The 2025 Lower Hutt mayoral election was a local election held from 9 September to 11 October in Lower Hutt, New Zealand, as part of that year's council election and nation-wide local elections. Voters elected the mayor of Lower Hutt for the 2025–2028 term. Postal voting and the first-past-the-post voting system were used.
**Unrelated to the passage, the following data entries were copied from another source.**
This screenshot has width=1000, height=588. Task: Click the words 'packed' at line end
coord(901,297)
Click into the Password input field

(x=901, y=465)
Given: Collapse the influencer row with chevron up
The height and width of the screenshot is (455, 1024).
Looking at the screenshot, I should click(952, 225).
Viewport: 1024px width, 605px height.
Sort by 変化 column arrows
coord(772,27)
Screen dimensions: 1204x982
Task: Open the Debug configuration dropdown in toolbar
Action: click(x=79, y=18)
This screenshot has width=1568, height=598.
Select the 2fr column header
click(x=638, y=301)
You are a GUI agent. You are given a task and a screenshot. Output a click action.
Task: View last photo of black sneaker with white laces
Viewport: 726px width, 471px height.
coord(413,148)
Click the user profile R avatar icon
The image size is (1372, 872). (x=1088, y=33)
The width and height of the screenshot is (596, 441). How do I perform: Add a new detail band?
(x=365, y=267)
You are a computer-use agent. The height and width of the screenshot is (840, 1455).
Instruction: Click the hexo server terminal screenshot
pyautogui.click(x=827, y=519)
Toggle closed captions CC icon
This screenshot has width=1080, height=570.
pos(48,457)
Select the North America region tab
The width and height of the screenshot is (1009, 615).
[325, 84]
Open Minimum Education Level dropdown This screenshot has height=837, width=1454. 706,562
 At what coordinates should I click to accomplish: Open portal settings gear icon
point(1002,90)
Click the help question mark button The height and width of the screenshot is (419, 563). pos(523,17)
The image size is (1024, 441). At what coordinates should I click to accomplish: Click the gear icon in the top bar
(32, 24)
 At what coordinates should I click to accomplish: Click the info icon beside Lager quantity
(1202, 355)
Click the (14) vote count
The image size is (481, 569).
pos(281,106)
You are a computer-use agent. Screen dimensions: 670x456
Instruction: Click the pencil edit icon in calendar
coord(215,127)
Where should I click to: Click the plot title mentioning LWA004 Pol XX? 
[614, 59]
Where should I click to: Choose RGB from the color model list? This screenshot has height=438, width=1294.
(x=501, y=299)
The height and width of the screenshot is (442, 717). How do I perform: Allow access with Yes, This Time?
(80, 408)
The incumbent mayor Campbell Barry did not seek re-election.

Ken Laban was elected as mayor, becoming New Zealand's first Pasifika mayor.

==Key dates==
- 4 July 2025: Nominations for candidates opened
- 1 August 2025: Nominations for candidates closed at 12 pm
- 9 September 2025: Voting documents were posted and voting opened
- 11 October 2025: Voting closed at 12 pm and progress/preliminary results were published
- 16–19 October 2025: Final results were declared.

==Background==
Incumbent mayor Campbell Barry decided not to seek re-election for a third term as mayor.

==Candidates==

| Candidate | Photo | Affiliation |  | Notes |
|---|---|---|---|---|
| Brady Dyer |  |  | Independent | Councillor for the at-large ward since 2019. Also ran for re-election as a councillor. |
| Ken Laban |  |  | None | Greater Wellington regional councillor for the Te Awa Kairangi ki Tai/Lower Hutt constituency since 2013 |
| Karen Morgan |  |  | Independent | Councillor since 2022, and former principal of Taita College |
| Prabha Ravi |  |  | Independent | Founder and artistic director of Natraj School of Dance. Also ran as a councillor for the at-large ward. |

==Mayoral results==

Sports commentator and former councillor Fauono Ken Laban was elected mayor, becoming New Zealand's first Pasifika mayor.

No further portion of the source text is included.